Few validated approaches exist for the transition from intravenous (IV) insulin infusion to subcutaneous (SQ) insulin post-operatively in cardiothoracic surgery patients.
This study aimed to assess whether a pharmacist-driven protocol utilizing basal, prandial, correctional, or correctional-only SQ insulin is safe and efficacious for post-operative glycemic control following 24 h of IV insulin administration.
A retrospective, single-center, observational study investigating outcomes associated with a pharmacist-driven protocol utilizing basal, prandial, correctional, or correctional-only insulin from May 2023 through July 2023 when compared with a historical nursing-driven protocol observed from May 2021 through July 2021. Adult cardiac intensive care unit patients who received an insulin infusion within 24 h of cardiothoracic surgery and subsequently transitioned to SQ insulin were observed. The primary outcome was percentage of blood glucose (BG) readings at goal (140–180 mg/dL). Secondary outcomes included percentage of BG readings in a clinically acceptable range (110–180 mg/dL), hypoglycemia (<70 mg/dL), severe hypoglycemia (<40 mg/dL), administration of rescue dextrose, reinitiation of insulin infusion following transition, and surgical site infection.

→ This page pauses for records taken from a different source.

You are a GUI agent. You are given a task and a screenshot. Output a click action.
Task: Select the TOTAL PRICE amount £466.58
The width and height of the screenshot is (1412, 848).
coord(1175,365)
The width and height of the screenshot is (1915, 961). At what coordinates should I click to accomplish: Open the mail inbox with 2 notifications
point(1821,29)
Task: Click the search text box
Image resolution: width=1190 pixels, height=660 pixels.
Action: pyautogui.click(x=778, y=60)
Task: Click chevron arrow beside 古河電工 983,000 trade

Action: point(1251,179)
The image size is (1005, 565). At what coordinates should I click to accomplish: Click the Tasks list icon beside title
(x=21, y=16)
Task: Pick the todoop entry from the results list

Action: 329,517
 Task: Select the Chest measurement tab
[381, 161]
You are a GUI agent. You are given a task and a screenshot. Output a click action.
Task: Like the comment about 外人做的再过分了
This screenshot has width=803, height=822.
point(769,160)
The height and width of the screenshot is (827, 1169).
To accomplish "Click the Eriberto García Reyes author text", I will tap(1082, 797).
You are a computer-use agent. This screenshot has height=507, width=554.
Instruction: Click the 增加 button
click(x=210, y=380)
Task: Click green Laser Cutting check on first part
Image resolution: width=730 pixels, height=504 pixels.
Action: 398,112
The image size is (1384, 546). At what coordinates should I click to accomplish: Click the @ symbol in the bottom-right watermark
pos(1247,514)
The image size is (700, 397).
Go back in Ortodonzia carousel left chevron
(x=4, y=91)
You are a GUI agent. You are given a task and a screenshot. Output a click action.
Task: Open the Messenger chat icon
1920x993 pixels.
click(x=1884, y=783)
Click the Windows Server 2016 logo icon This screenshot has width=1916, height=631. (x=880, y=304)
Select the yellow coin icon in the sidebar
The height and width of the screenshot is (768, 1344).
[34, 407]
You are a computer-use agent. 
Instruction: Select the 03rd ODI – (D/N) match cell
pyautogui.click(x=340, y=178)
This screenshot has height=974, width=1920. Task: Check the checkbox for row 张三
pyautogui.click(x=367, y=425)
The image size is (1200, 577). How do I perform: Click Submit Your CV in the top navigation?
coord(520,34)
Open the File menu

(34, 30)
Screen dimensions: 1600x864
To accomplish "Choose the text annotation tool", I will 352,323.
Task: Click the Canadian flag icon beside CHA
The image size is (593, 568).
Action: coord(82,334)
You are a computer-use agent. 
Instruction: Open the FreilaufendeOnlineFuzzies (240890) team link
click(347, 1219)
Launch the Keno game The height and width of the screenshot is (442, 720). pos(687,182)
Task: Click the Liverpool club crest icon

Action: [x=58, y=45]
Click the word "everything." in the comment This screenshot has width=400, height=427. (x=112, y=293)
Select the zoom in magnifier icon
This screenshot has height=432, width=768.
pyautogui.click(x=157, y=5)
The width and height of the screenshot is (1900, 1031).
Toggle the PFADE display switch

Use of a pharmacist-driven protocol improved the percentage of BG readings in goal range when compared with a nursing driven protocol (24.4% vs. 12.4%, p = 0.001). More BG readings were in the clinically acceptable range in the pharmacist-driven group: 69.6% of readings versus 58.5% in the nursing-driven group (p = 0.011). There were fewer hypoglycemic events in the pharmacist-driven group. There were no reports of severe hypoglycemia, further IV insulin requirements, or surgical site infections in either group. Pharmacist compliance to the protocol was high at 92.4%.
A pharmacist-driven protocolized approach to the transition to SQ insulin post-operatively in cardiothoracic patients is both safe and efficacious. The pharmacist-driven protocol resulted in an improved percentage of BG readings in goal range and fewer hypoglycemic events when compared with the historical nursing-driven protocol.